#### [Task item]
The full listing below must be printed exactly, word for word.
:::
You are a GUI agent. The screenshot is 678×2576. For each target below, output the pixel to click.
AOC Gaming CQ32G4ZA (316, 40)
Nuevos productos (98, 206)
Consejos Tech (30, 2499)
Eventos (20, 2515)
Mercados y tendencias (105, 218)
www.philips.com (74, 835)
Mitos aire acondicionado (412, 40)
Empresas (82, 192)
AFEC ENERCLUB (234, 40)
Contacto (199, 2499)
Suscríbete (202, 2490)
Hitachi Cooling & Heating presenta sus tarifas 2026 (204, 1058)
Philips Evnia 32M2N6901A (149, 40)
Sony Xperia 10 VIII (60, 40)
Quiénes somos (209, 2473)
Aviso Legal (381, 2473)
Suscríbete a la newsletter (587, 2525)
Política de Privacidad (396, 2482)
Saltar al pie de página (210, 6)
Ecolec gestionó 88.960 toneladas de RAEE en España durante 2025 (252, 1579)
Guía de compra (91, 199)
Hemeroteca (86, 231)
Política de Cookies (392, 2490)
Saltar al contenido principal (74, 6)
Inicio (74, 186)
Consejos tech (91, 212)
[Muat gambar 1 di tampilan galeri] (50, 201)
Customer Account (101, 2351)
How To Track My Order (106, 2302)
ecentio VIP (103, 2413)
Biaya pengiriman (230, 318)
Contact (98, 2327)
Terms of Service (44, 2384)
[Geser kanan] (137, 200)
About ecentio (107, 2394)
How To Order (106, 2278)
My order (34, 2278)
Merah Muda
:::
#### [Answer]
You are a GUI agent. The screenshot is 678×2576. For each target below, output the pixel to click.
AOC Gaming CQ32G4ZA (316, 40)
Nuevos productos (98, 206)
Consejos Tech (30, 2499)
Eventos (20, 2515)
Mercados y tendencias (105, 218)
www.philips.com (74, 835)
Mitos aire acondicionado (412, 40)
Empresas (82, 192)
AFEC ENERCLUB (234, 40)
Contacto (199, 2499)
Suscríbete (202, 2490)
Hitachi Cooling & Heating presenta sus tarifas 2026 (204, 1058)
Philips Evnia 32M2N6901A (149, 40)
Sony Xperia 10 VIII (60, 40)
Quiénes somos (209, 2473)
Aviso Legal (381, 2473)
Suscríbete a la newsletter (587, 2525)
Política de Privacidad (396, 2482)
Saltar al pie de página (210, 6)
Ecolec gestionó 88.960 toneladas de RAEE en España durante 2025 (252, 1579)
Guía de compra (91, 199)
Hemeroteca (86, 231)
Política de Cookies (392, 2490)
Saltar al contenido principal (74, 6)
Inicio (74, 186)
Consejos tech (91, 212)
[Muat gambar 1 di tampilan galeri] (50, 201)
Customer Account (101, 2351)
How To Track My Order (106, 2302)
ecentio VIP (103, 2413)
Biaya pengiriman (230, 318)
Contact (98, 2327)
Terms of Service (44, 2384)
[Geser kanan] (137, 200)
About ecentio (107, 2394)
How To Order (106, 2278)
My order (34, 2278)
Merah Muda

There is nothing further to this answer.